Dan, wonderfully written as always, but I’d suggest you go to the NYT stories on the Berliner piece and its aftermath and set the comments to “reader picks.” Thousands upon thousands agree with him about how NPR coverage has changed and say they’ve stopped listening because the shift is “unlistenable.” The business problems you cite are very real but I’m surprised you’re in denial about the content problems!

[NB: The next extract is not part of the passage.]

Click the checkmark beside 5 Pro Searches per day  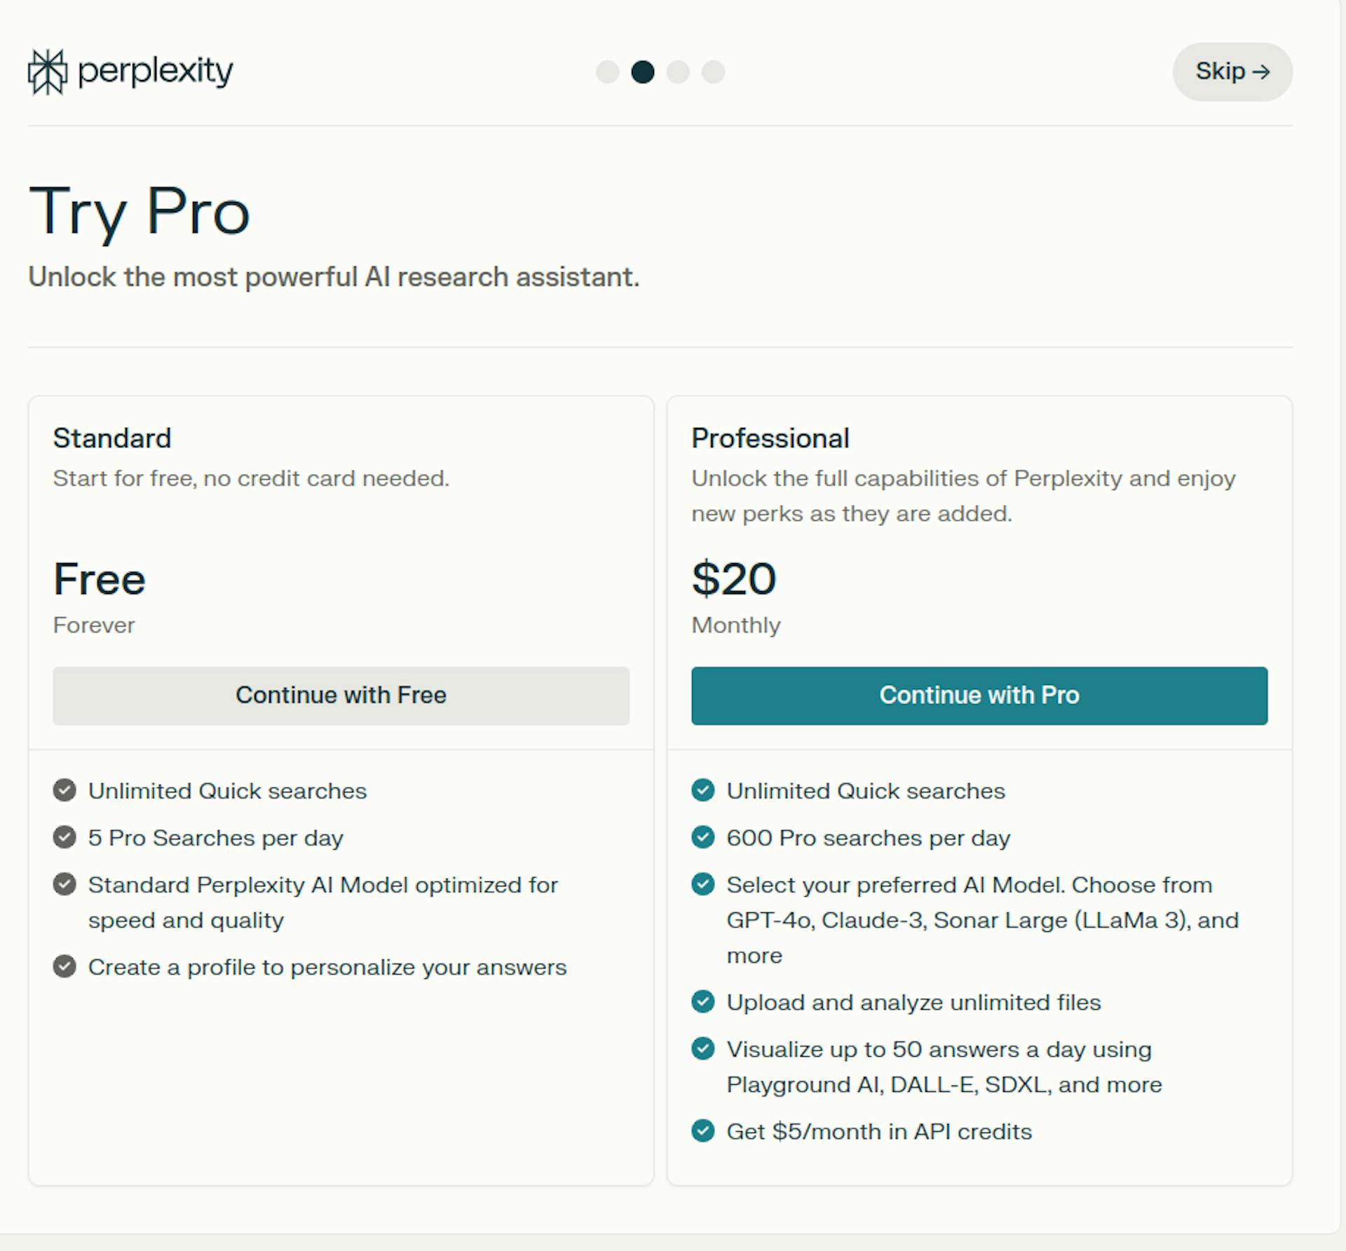64,837
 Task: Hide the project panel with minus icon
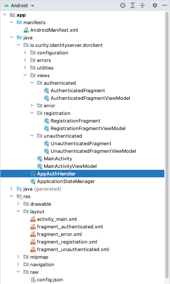click(165, 5)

Carey, I’m old enough to remember when people claimed the NYT and Boston Globe were failing because of liberal bias — then they came roaring back on the strength of digital subscriptions. Look again at that 30% drop in NPR listenership and think about how closely that correlates with the decline in commuting. And look at the ratings for WBUR — basically tied for second behind sports talk: https://ratings.radio-online.com/cgi-bin/rol.exe/arb013
Stopped listening to NPR several yrs ago after having been with them since 1978. I consider myself very liberal but they began to leave me in the dust as they took a harder turn to the left than I thought possible. Steve Inskeep and the new cast of anchors are nothing less than annoying and arrogant.

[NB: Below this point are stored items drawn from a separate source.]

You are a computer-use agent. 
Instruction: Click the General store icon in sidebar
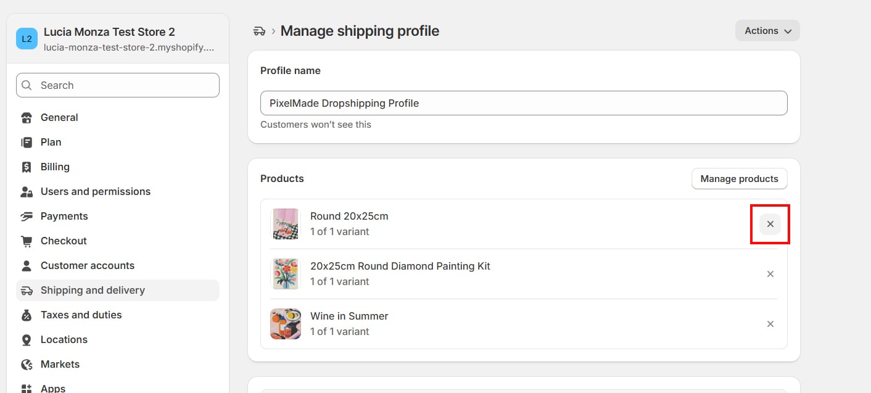(x=27, y=117)
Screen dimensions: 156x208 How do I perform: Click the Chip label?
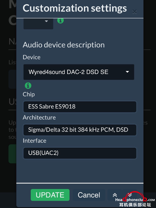tap(29, 94)
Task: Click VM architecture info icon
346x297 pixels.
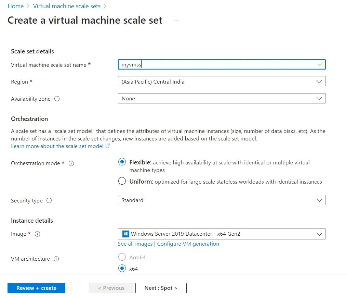Action: pos(56,259)
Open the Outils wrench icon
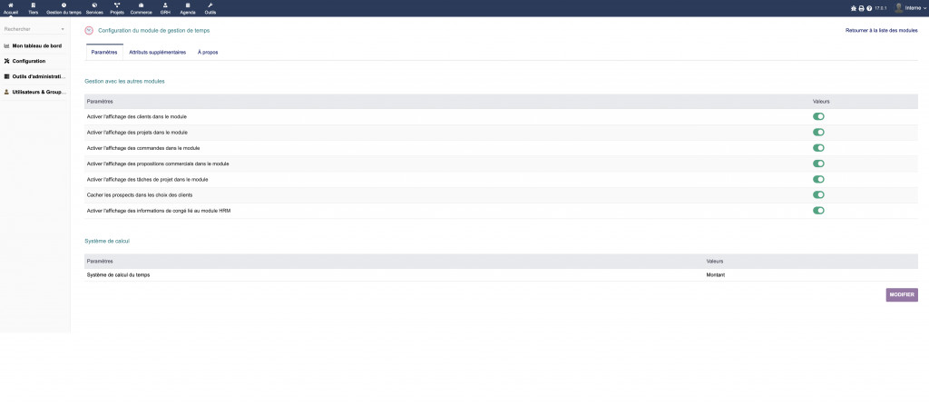The image size is (929, 407). [210, 5]
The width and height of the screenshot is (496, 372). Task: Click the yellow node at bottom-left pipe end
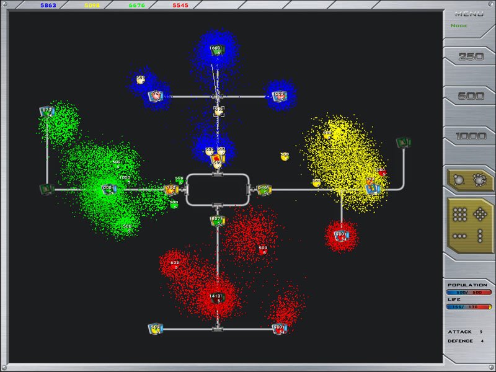(155, 329)
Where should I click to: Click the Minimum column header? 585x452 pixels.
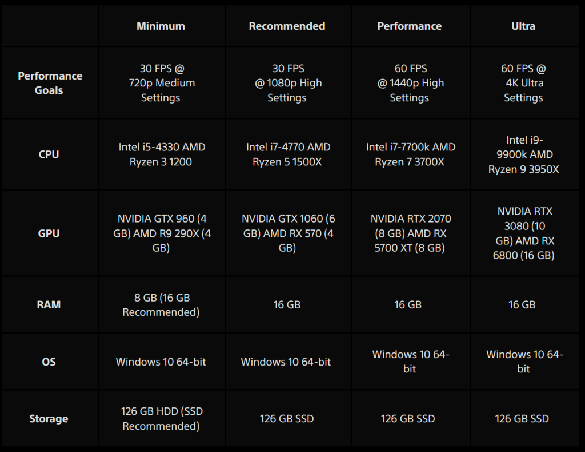click(161, 26)
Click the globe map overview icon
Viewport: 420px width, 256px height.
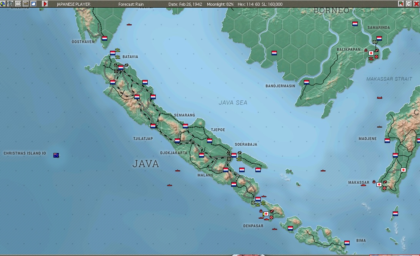3,3
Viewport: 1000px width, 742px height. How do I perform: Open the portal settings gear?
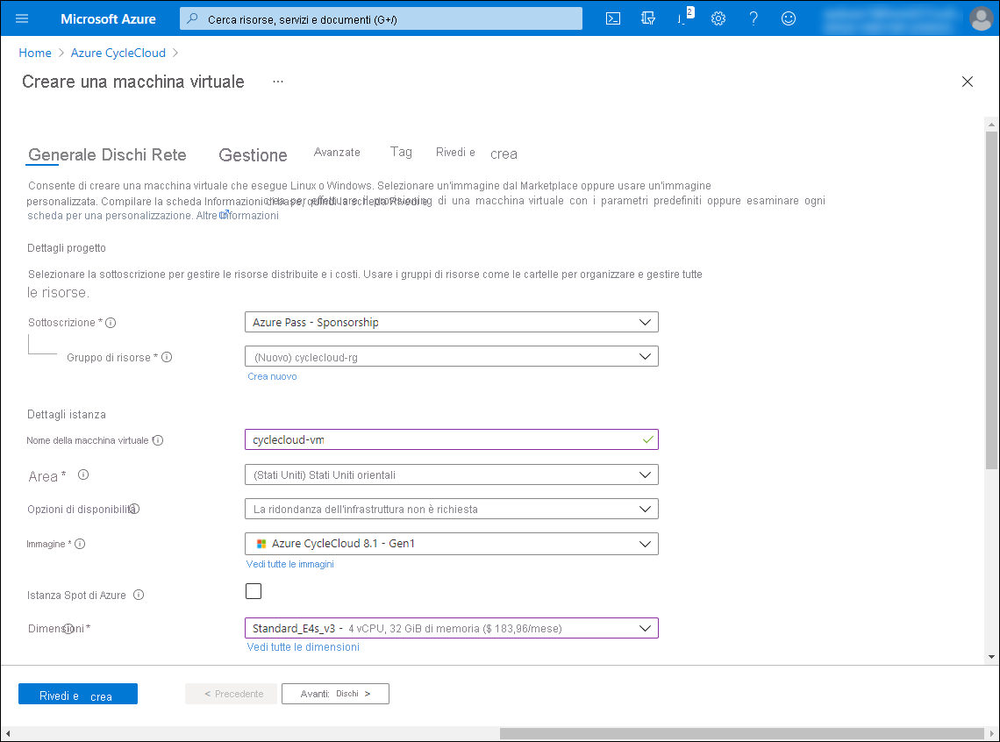(718, 18)
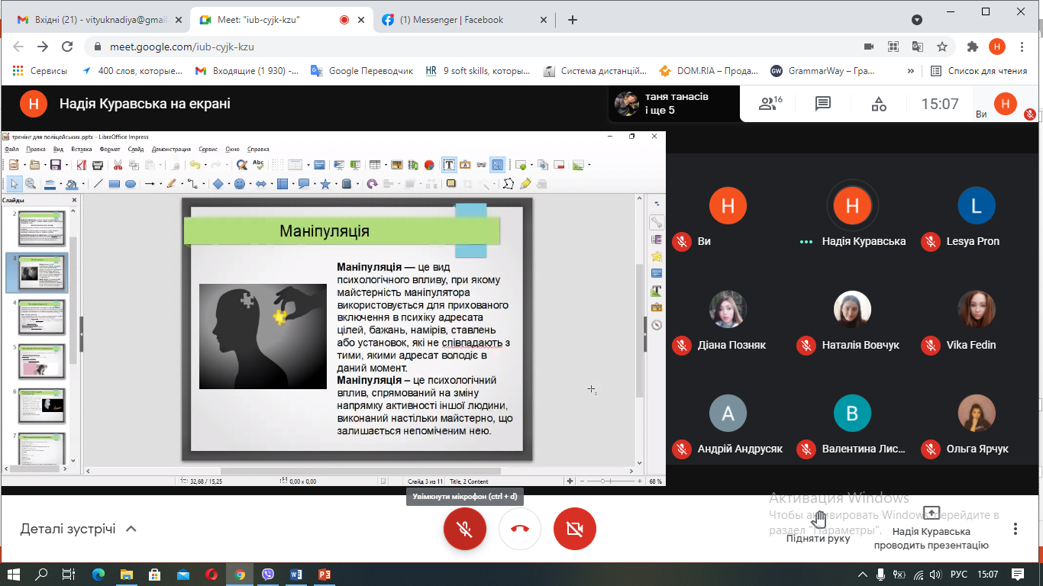
Task: Click the Google Translate icon in address bar
Action: point(916,47)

Uri Berliner nailed it. And you guys assert “no evidence.” When a left winger declares there is no evidence it means they don’t want to hear it. I listened to NPR for 20 years. I stopped listening because I was tired of having my intelligence insulted on a daily basis. NPRs response to Berliner’s piece IS evidence that proves his point.

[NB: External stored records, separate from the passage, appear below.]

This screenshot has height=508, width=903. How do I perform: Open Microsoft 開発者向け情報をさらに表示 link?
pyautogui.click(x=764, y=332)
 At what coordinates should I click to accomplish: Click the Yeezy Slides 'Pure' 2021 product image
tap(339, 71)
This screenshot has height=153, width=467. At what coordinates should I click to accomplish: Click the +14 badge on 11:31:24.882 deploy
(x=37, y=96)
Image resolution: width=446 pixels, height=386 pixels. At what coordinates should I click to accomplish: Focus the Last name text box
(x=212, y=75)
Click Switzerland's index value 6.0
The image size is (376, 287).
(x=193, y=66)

Am I wrong in thinking that WGBH dropping classical music and jazz programming was a contributing factor to the current crisis? After all, the poll of money that supports musical versus news programming may be adjacent, but it’s not the same.
Steve, you’re certainly not the first person to wonder about that, but the changeover happened way back in 2009. The market seemed to have no problem accommodating both stations until fairly recently.